Tentang perubahan iklim, banyak yang melihat Biden lebih dekat dengan Scholz daripada dengan Merkel. Baik Biden maupun Scholz sadar bahwa mereka berutang kemenangan pemilihan mereka sebagian karena gelombang besar pemilih muda yang melihat ancaman bencana iklim sebagai masalah yang menentukan dalam hidup mereka.

Tidak hanya itu, seperti yang ditunjukkan Nils Schmid, baik Biden maupun Scholz telah membuat poin untuk membingkai perlindungan iklim dalam hal kebijakan ekonomi, menyoroti potensi untuk menciptakan lapangan kerja baru di industri yang berkelanjutan. Ini adalah hal yang masuk akal, mengingat baik Jerman maupun AS adalah negara-negara yang ekonominya bergantung pada mempertahankan keunggulan kompetitif dalam industri modern.

Jadi ada banyak hal untuk didiskusikan oleh kedua pemimpin: "Ada pertanyaan tentang Uni Eropa dan AS yang menemukan target pengurangan emisi bersama, sehingga mereka bisa berada di klub iklim yang sama," kata Schmid. "Ada minat yang sama dalam teknologi baru. Baik itu hidrogen, atau sel surya, atau teknologi penyimpanan energi, tujuannya adalah untuk bergerak maju dalam penelitian dan pengembangan bersama."

Jadi sejumlah pihak akan menganggap bahwa Biden telah mengurangi kelonggaran Scholz atas krisis Ukraina. "Alasan mengapa Presiden Biden sangat sabar dengan Jerman, dalam arti dia telah mengatakan kepada Kongres untuk menunda memulai sanksi lebih lanjut yang juga dapat merugikan Jerman adalah karena dia melihat Jerman sebagai pemain kunci dalam hubungan transatlantik, tidak hanya dalam hal perubahan iklim, tetapi juga dalam berurusan dengan Cina," kata David-Wilp dari GMF.

Selain itu, mungkin secara diam-diam ada lebih banyak simpati di Washington untuk posisi Scholz daripada yang terlihat dalam suasana tegang beberapa minggu terakhir.

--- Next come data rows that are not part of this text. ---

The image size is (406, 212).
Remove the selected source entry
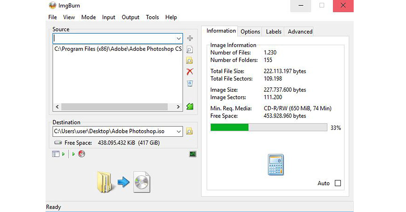pos(190,72)
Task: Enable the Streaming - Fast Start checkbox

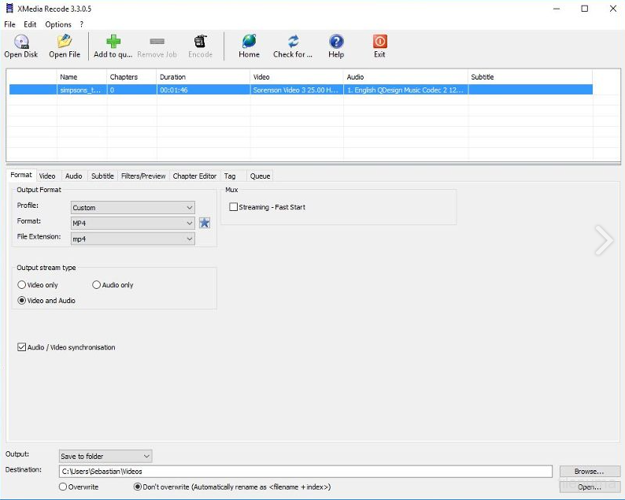Action: [234, 207]
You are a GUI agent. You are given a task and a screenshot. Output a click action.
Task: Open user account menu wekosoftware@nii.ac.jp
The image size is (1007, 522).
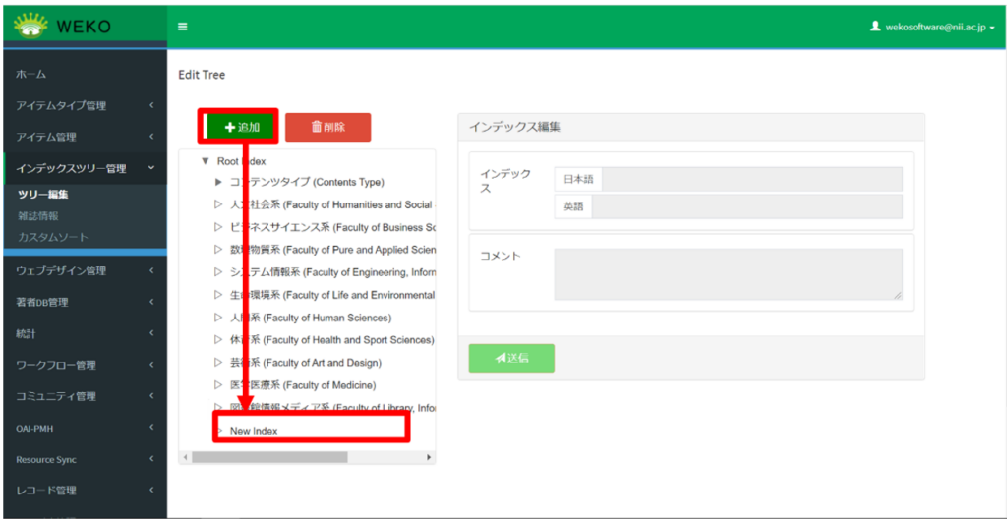point(932,27)
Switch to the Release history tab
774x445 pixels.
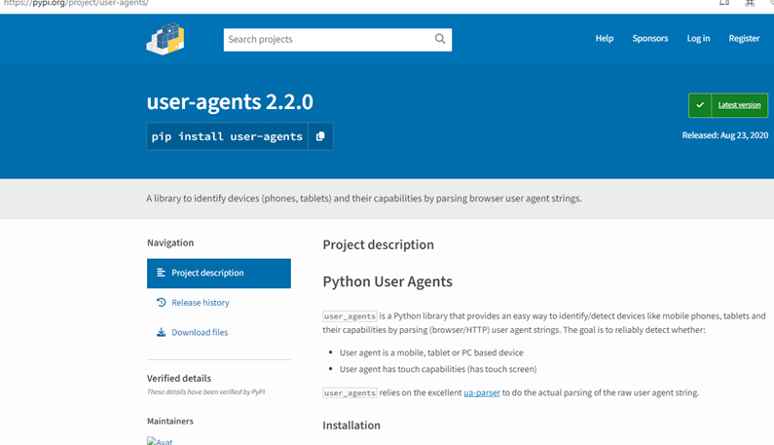click(201, 303)
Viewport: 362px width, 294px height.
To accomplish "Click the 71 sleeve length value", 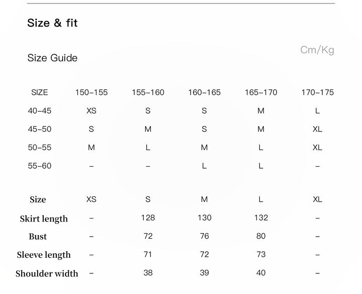I will [x=148, y=255].
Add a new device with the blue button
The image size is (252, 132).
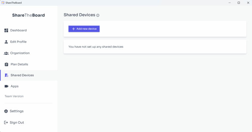(84, 29)
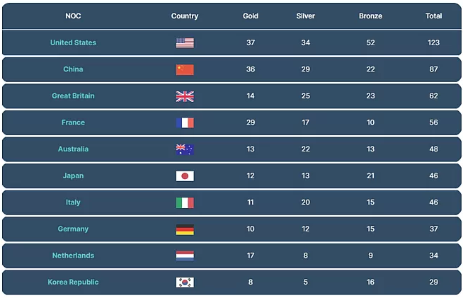Select the Australia flag icon
463x298 pixels.
[x=185, y=149]

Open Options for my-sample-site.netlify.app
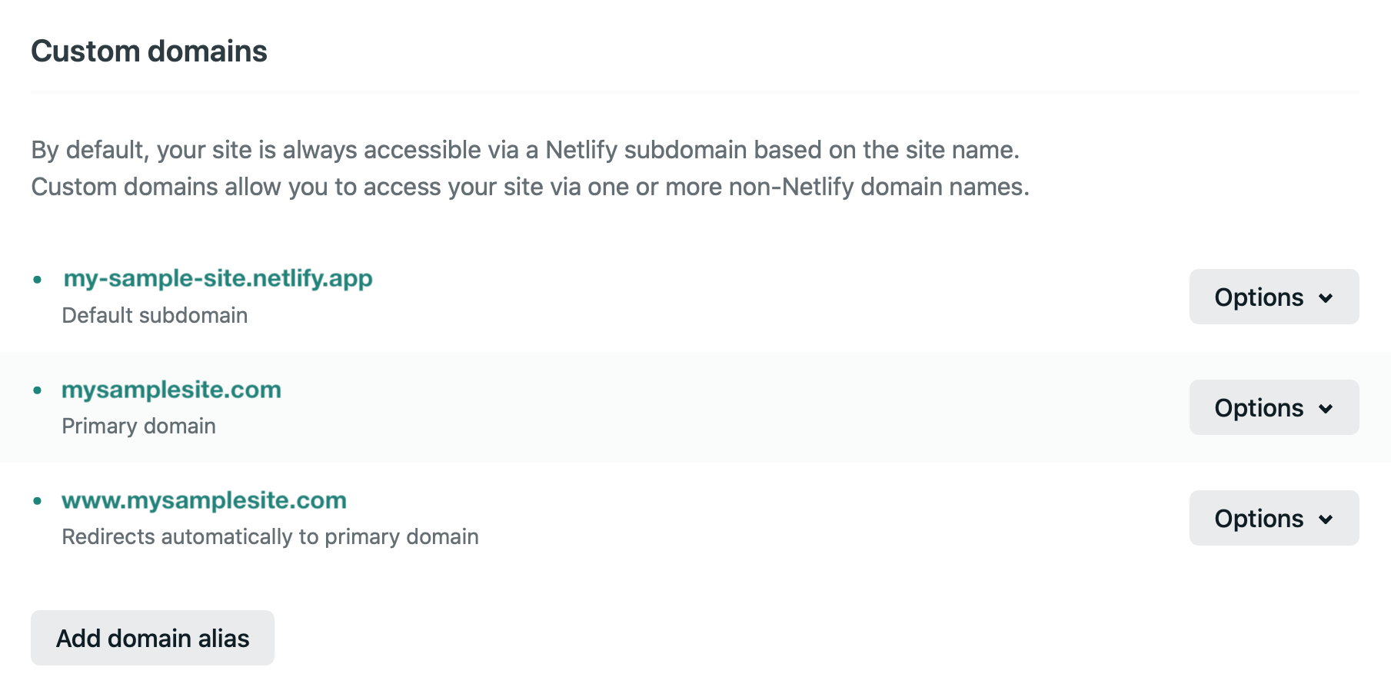[1274, 297]
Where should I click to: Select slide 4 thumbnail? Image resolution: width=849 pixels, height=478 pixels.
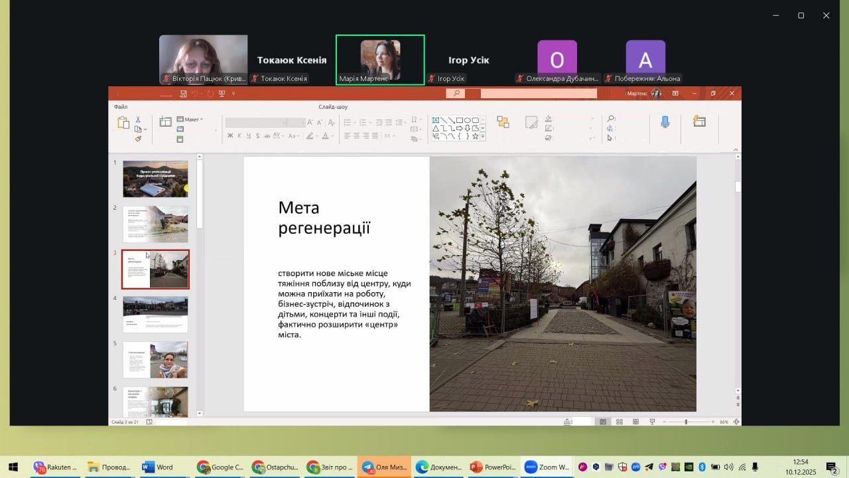tap(155, 314)
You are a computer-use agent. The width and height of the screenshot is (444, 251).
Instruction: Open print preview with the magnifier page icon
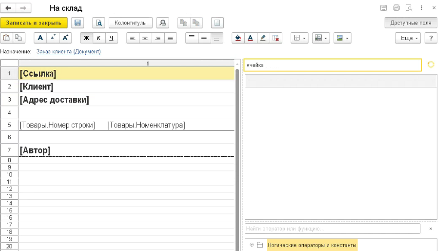[99, 23]
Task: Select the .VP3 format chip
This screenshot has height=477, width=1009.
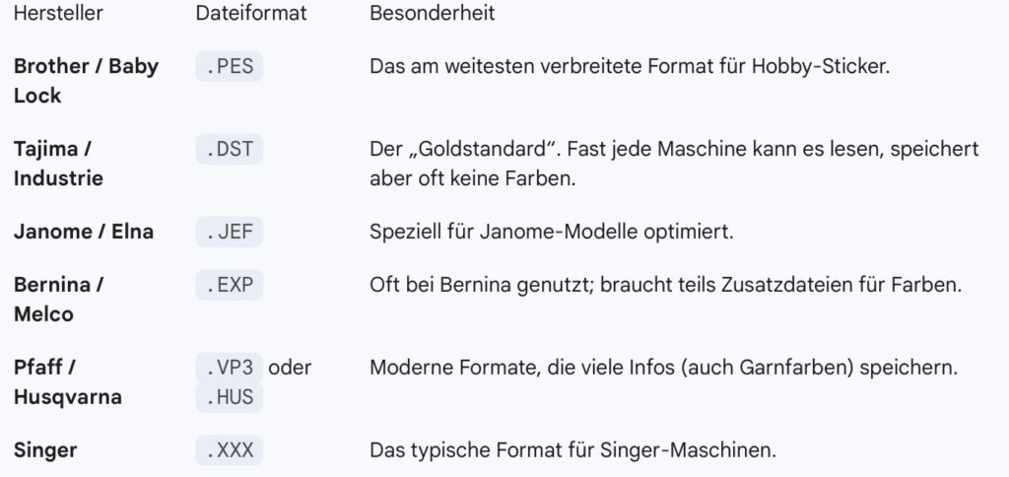Action: click(229, 369)
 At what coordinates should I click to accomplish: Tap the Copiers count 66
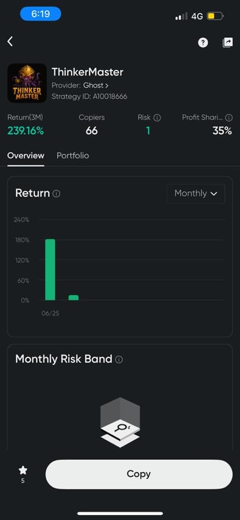92,131
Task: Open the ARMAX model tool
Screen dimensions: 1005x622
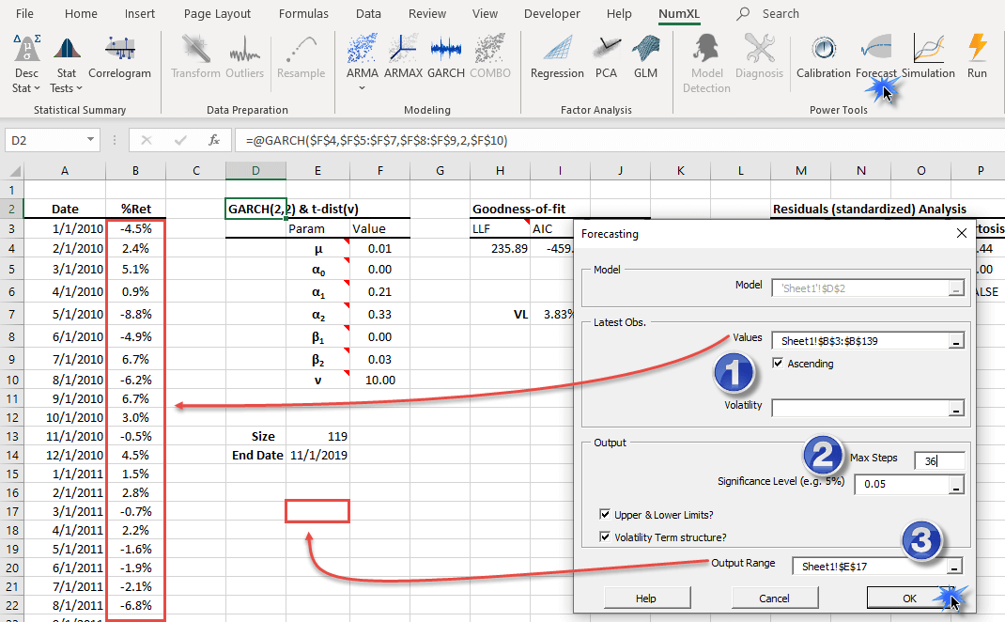Action: pos(404,56)
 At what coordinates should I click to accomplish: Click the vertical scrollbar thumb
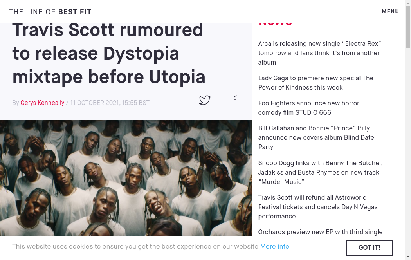tap(408, 27)
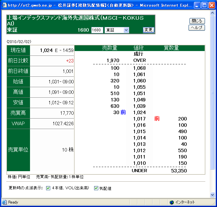Click the 1,017 best bid price

[x=139, y=119]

"Dalam diskusi panas saat ini, Anda tidak akan mendengar pejabat Washington membuat argumen ini di depan umum," kata Werz. "Tetapi saya pikir ada juga apresiasi implisit dari fakta bahwa Olaf Scholz perlu, A, berurusan dengan minoritas kecil di partainya yang mana lebih ramah-Rusia daripada yang diinginkan sebagian dari kita, tetapi, B, karena tradisi itu di dalam SPD, ia memiliki kredibilitas yang lebih besar sebagai lawan bicara vis-à-vis Rusia."